Task:
Please write out all the data that follows exactly, without the pictures.

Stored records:

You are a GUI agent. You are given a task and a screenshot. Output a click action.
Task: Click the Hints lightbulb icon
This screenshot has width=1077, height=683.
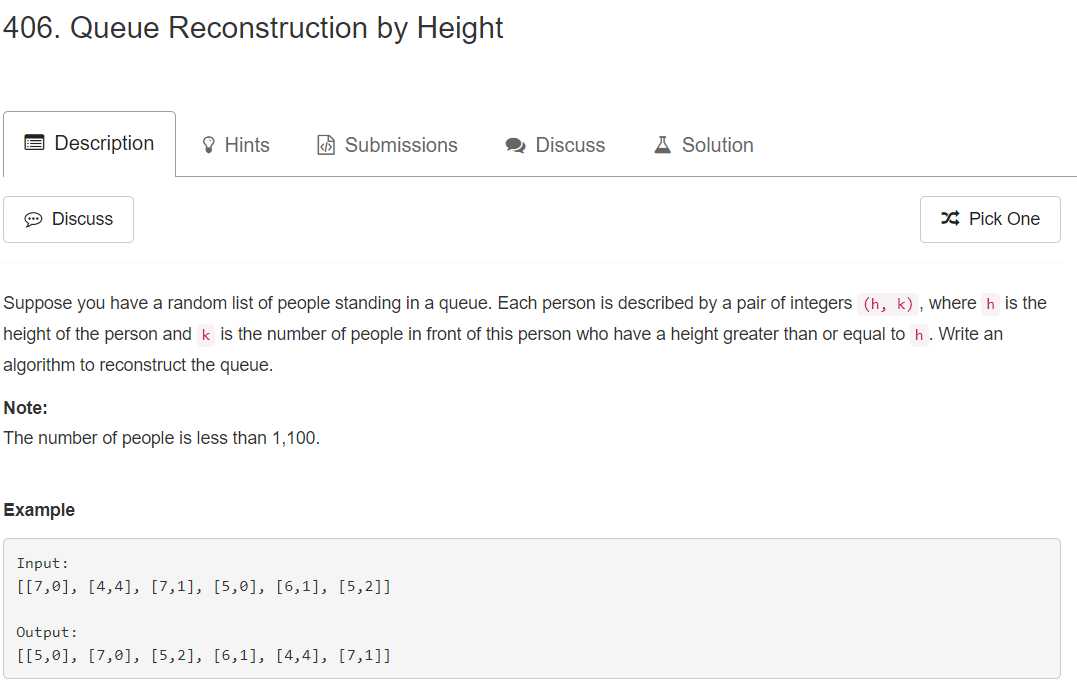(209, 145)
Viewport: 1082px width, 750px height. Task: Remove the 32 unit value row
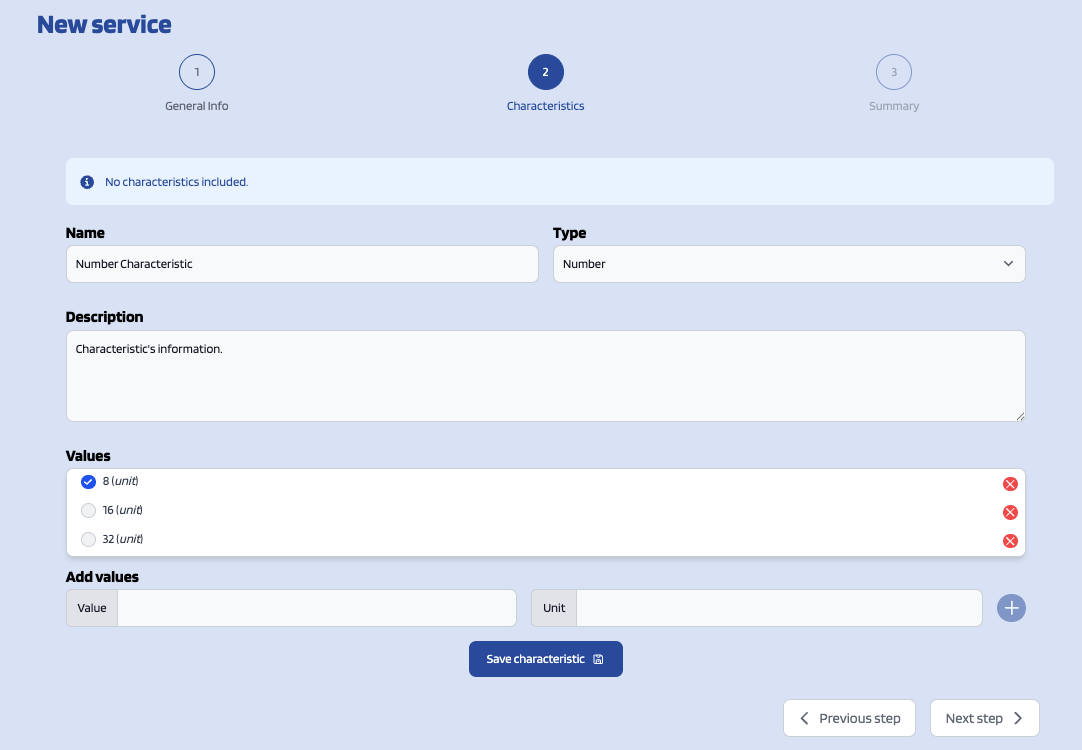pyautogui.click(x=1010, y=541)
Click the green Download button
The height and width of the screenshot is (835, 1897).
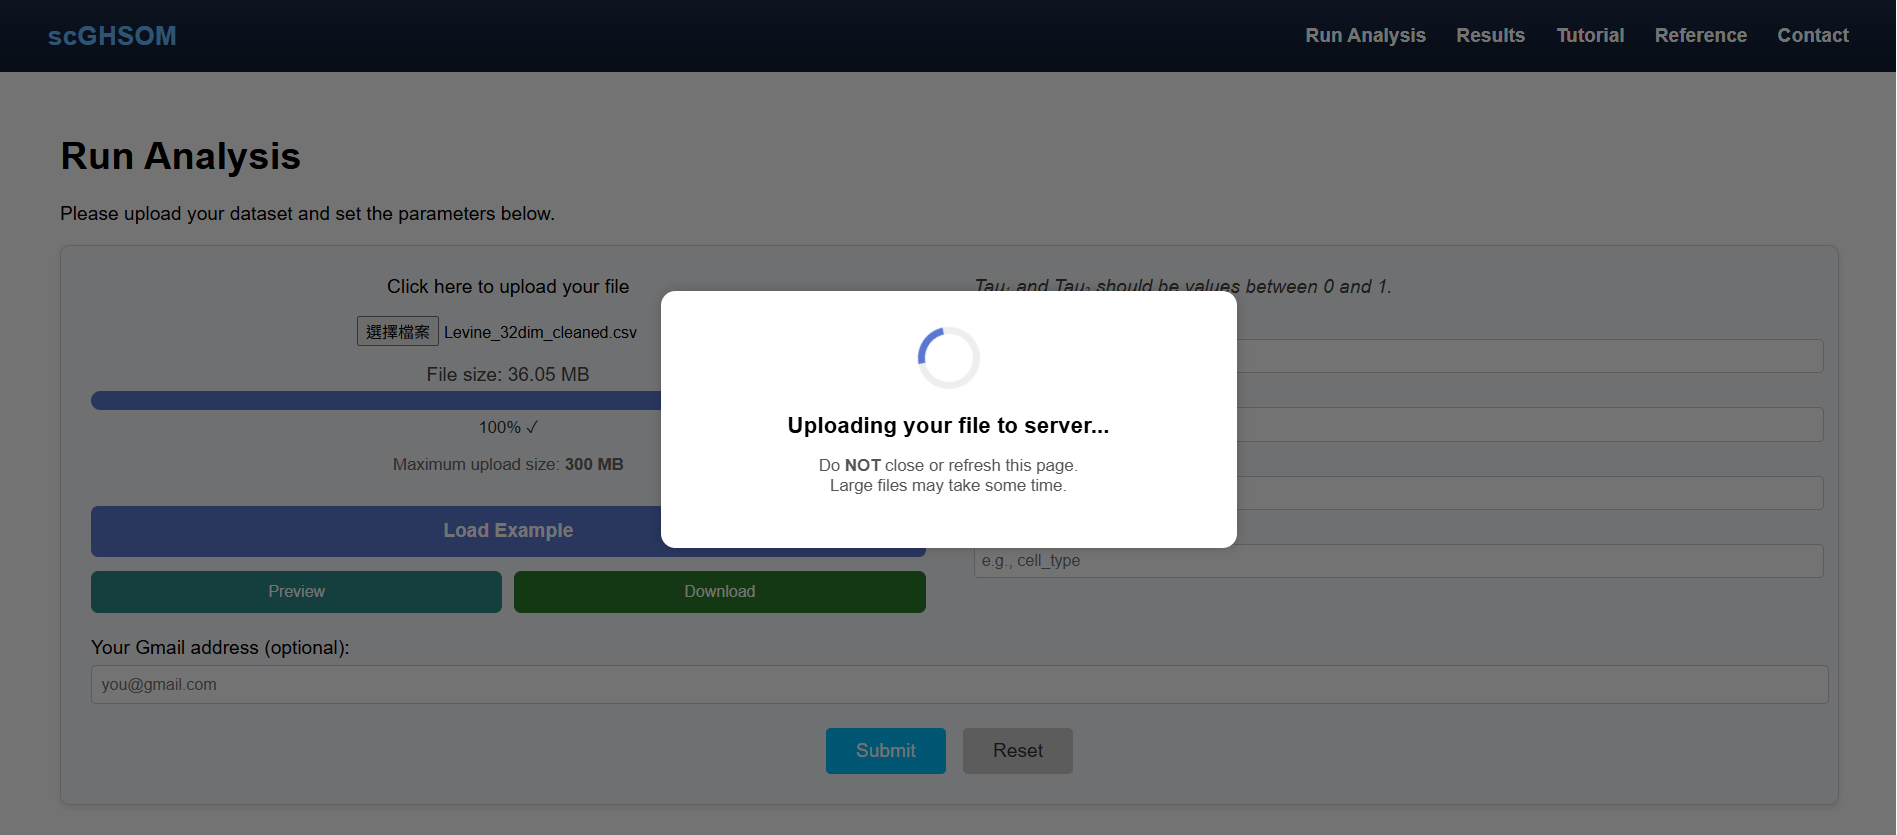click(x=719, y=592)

Result:
You are a GUI agent. You are given a task and a screenshot. Output a click action.
Task: Click the Hints lightbulb icon
This screenshot has width=1077, height=683.
(209, 145)
Viewport: 1082px width, 750px height. Task: Remove the 32 unit value row
pyautogui.click(x=1010, y=541)
Click the green Download button
The height and width of the screenshot is (835, 1897).
click(x=719, y=592)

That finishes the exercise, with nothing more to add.